[Typee by Herman Melville]@TWC D-Link bookTypee CHAPTER THIRTY-TWO 6/15
I shuddered at the idea of the subsequent fate his inanimate body might have met with.
Was the same doom reserved for me? Was I destined to perish like him--like him perhaps, to be devoured and my head to be preserved as a fearful memento of the events? My imagination ran riot in these horrid speculations, and I felt certain that the worst possible evils would befall me.
But whatever were my misgivings, I studiously concealed them from the islanders, as well as the full extent of the discovery I had made. Although the assurances which the Typees had often given me, that they never eat human flesh, had not convinced me that such was the case, yet, having been so long a time in the valley without witnessing anything which indicated the existence of the practice, I began to hope that it was an event of very rare occurrence, and that I should be spared the horror of witnessing it during my stay among them: but, alas, these hopes were soon destroyed. It is a singular fact, that in all our accounts of cannibal tribes we have seldom received the testimony of an eye-witness account to this revolting practice.
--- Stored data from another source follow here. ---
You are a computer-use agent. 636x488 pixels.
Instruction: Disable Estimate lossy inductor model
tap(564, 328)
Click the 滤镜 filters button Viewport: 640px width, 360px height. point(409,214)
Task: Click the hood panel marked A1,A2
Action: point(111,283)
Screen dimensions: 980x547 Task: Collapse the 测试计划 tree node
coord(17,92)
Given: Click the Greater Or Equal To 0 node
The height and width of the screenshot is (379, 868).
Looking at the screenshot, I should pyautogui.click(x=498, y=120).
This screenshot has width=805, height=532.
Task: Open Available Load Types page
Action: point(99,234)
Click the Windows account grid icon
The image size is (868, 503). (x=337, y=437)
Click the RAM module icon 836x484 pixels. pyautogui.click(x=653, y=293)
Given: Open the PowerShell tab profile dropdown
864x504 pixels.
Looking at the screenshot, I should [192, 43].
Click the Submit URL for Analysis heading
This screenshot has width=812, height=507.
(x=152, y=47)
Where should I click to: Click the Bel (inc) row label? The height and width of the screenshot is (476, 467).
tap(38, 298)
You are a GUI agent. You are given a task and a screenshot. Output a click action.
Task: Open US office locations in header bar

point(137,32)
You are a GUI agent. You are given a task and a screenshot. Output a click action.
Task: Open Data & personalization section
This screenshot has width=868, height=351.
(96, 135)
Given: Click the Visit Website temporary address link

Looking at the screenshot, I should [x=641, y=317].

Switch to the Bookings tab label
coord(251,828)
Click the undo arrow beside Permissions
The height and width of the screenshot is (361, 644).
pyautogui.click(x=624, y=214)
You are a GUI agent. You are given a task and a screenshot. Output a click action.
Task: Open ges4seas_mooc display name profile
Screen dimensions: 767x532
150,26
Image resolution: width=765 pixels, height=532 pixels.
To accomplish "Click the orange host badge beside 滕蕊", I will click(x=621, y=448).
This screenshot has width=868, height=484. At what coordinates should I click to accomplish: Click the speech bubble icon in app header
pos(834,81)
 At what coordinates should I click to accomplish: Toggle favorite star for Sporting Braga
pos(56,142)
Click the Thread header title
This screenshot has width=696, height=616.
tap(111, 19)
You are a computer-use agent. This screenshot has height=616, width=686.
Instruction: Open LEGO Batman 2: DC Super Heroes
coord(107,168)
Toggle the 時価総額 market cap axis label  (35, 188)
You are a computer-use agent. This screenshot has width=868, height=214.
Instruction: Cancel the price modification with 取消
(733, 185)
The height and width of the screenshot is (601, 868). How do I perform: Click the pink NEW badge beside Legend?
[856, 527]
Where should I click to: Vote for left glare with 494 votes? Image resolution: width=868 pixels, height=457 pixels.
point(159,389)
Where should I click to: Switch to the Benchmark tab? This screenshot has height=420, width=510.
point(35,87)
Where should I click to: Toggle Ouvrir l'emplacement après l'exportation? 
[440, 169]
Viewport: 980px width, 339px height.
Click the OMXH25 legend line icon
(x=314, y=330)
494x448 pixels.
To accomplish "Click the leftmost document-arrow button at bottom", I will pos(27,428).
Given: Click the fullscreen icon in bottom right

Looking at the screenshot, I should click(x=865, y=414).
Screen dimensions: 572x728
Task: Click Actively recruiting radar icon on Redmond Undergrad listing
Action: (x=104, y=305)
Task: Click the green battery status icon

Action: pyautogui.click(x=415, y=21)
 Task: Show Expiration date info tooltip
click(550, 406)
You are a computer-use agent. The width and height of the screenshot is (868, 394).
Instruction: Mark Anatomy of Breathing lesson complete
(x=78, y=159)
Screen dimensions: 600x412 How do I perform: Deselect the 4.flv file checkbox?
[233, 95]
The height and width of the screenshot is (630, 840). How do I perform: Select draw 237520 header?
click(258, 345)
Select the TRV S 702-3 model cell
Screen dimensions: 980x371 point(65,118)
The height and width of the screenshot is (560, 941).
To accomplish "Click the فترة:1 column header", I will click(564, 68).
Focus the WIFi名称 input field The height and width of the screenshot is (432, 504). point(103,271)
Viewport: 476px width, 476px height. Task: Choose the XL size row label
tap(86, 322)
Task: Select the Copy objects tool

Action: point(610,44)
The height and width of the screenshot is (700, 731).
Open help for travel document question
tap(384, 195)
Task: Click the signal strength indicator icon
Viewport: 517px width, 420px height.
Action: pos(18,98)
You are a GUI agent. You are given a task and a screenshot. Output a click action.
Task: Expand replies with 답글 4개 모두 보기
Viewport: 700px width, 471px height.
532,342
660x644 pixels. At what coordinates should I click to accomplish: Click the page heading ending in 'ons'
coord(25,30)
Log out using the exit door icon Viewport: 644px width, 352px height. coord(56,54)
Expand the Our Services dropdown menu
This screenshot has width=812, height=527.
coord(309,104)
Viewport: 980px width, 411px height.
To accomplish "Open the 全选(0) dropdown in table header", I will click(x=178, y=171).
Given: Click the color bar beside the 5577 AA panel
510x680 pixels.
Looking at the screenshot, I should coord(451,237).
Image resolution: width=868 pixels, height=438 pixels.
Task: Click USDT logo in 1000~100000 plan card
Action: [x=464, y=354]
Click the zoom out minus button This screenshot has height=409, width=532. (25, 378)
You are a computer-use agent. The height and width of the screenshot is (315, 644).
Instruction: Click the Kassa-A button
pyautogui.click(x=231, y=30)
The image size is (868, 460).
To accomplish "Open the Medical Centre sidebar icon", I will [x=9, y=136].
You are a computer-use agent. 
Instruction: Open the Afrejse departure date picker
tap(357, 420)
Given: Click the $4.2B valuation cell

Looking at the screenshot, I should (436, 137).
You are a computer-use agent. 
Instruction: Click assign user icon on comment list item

The horrible conclusion has almost always been derived from the second-hand evidence of Europeans, or else from the admissions of the savages themselves, after they have in some degree become civilized.
The Polynesians are aware of the detestation in which Europeans hold this custom, and therefore invariably deny its existence, and with the craft peculiar to savages, endeavour to conceal every trace of it. The excessive unwillingness betrayed by the Sandwich Islanders, even at the present day, to allude to the unhappy fate of Cook, has often been remarked.